TRAVAIL DEMANDÉ: Reprenez, s'il vous plaît, l'article ci-dessous sur les publireportages diffusés par Euronews et poursuivez-le à partir de sa dernière phrase.

EXTRAIT DU DOCUMENT:
########################################

Pour combler son déficit, la télévision européenne a cherché des sponsors partout, en particulier au Qatar. 292 publireportages pour la monarchie du Golfe ont été diffusés depuis début 2023. Et le média prévoit aujourd’hui d’ouvrir des bureaux régionaux en Azerbaïdjan et en Ouzbékistan pour produire davantage de « contenus partenaires ». Il est loin le rêve d’un journalisme ouvert et transnational. Bienvenu au royaume du fric et du lobbying.
La vidéo a le ton, l’angle et l’allure d’un reportage. Mais un détail cloche avec l’épisode de l’émission Focus d’Euronews consacrée à la COP 29 qui s’est tenue en novembre 2024 en Azerbaïdjan. Un discret « en partenariat avec Azpromo » apparaissant trois secondes à la fin du reportage explique ce malaise : Azpromo est l’acronyme du Fonds azerbaïdjanais de promotion des exportations et des investissements, une entreprise publique privée conjointe créée par le ministère de l’Économie de ce régime autoritaire. Et cela transpire dans le reportage.
De l’avis des experts du climat, la COP 29 a été un fiasco. Elle n’a abouti qu’à un accord des pays dits « développés » portant sur le déblocage de 300 milliards de dollars par an pour aider les pays du Sud global les plus vulnérables, au lieu des 1 300 milliards nécessaires pour faire face au dérèglement climatique. Euronews en a pourtant dressé un bilan étonnamment tiède (...)
Le ministre des Affaires étrangères azerbaïdjanais a même bénéficié de 30 secondes pour se féliciter les avancées de cette COP.
838 publireportages
Sur Euronews, ce type de publireportage est monnaie courante. Produire de l’information en continu dans 17 langues coûte cher. Très cher. Au point que le média multilingue est en déficit constant depuis des années. Alors pour rester à flot, la chaîne produit en masse des « contenus sponsorisés », commandés par des États, des entreprises et des institutions, puis diffusés à l’antenne. Au total, Blast a recensé 838 publireportages publiés par Euronews depuis le 1er janvier 2023 et jusqu’au 30 novembre 2024, dont nous révélons la liste complète ici. Sur cette période, la Commission européenne a commandé 296 publireportages, suivie de près par le Qatar avec 292 partenariats, l’Azerbaïdjan avec 44 vidéos, puis l’Ouzbékistan avec 29 reportages. (...)

########################################

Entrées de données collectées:
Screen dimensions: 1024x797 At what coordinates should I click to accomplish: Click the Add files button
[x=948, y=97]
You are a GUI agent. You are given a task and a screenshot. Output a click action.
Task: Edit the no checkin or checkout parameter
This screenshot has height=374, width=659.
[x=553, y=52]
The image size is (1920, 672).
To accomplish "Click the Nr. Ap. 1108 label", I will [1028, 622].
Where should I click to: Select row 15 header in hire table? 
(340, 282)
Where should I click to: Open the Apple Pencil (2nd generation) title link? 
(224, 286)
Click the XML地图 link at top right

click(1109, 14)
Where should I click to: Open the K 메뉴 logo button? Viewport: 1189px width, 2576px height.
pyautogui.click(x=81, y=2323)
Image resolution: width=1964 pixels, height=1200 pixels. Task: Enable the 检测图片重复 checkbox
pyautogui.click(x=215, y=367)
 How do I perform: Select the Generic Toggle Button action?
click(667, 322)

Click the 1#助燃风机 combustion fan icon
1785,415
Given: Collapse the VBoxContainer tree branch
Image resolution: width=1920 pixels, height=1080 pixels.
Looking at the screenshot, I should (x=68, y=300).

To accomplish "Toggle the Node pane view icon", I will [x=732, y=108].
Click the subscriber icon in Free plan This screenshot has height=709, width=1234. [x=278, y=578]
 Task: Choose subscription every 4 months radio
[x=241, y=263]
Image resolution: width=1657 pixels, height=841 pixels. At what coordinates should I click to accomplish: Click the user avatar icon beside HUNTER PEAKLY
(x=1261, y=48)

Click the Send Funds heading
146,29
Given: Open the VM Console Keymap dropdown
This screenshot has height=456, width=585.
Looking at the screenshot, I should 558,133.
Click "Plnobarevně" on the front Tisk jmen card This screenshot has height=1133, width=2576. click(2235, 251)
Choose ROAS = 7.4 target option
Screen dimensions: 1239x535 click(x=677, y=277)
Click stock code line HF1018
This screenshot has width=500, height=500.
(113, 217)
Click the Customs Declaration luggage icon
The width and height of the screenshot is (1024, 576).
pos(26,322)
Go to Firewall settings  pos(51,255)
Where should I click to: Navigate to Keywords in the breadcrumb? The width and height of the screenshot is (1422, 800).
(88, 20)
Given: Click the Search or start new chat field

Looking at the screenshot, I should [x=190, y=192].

########################################

RÉSULTAT OBTENU:
Plus rares et plus chers, les « contenus partenaires » sont réalisés par les clients eux-mêmes, puis diffusés sur Euronews. Dans les deux cas, le générique des publireportages mentionne ce partenariat. Charge aux téléspectateurs d’y prêter attention.
La palme des « partenariats » revient à la Commission européenne qui a commandé 296 publireportages, quasi exclusivement dédiés à des sujets d’intérêt général, bien que traités sous un prisme favorable à l’institution. (...)
Le Qatar, « partenaire » omniprésent (...)
Sur les talons de la Commission européenne, le Qatar a fait réaliser par Euronews 292 reportages en partenariat depuis début 2023. Un chiffre surprenant pour une chaîne dont la mission est de fournir une « perspective européenne à un public mondial ». Ces vidéos sont le fruit d’un accord noué en 2021 avec Media City Qatar, une organisation du gouvernement qatari chargée de promouvoir mais aussi contrôler l’image de l’émirat. Ce partenariat a permis l’ouverture d’un bureau régional de la chaîne européenne et d’une école de journalisme. Il a également offert un espace médiatique conséquent à la pétromonarchie en Europe. Et ce malgré les scandales comme le Qatargate… (...)
L’Azerbaïdjan, un client si gourmet (...)
En 2024, RSF a classé l’Azerbaïdjan à la 164e place, sur 180, de son classement de la liberté de la presse. Selon l’ONG, le président azerbaïdjanais mène « une guerre impitoyable contre les dernières voix critiques ». Dans le pays, « la quasi-totalité de l’espace médiatique se trouve sous le contrôle des autorités ». Gare aux voix dissidentes (...)
Au travers de ses vidéos sponsorisées, Euronews dépeint ce régime autoritaire d’Asie centrale comme une destination idyllique (...)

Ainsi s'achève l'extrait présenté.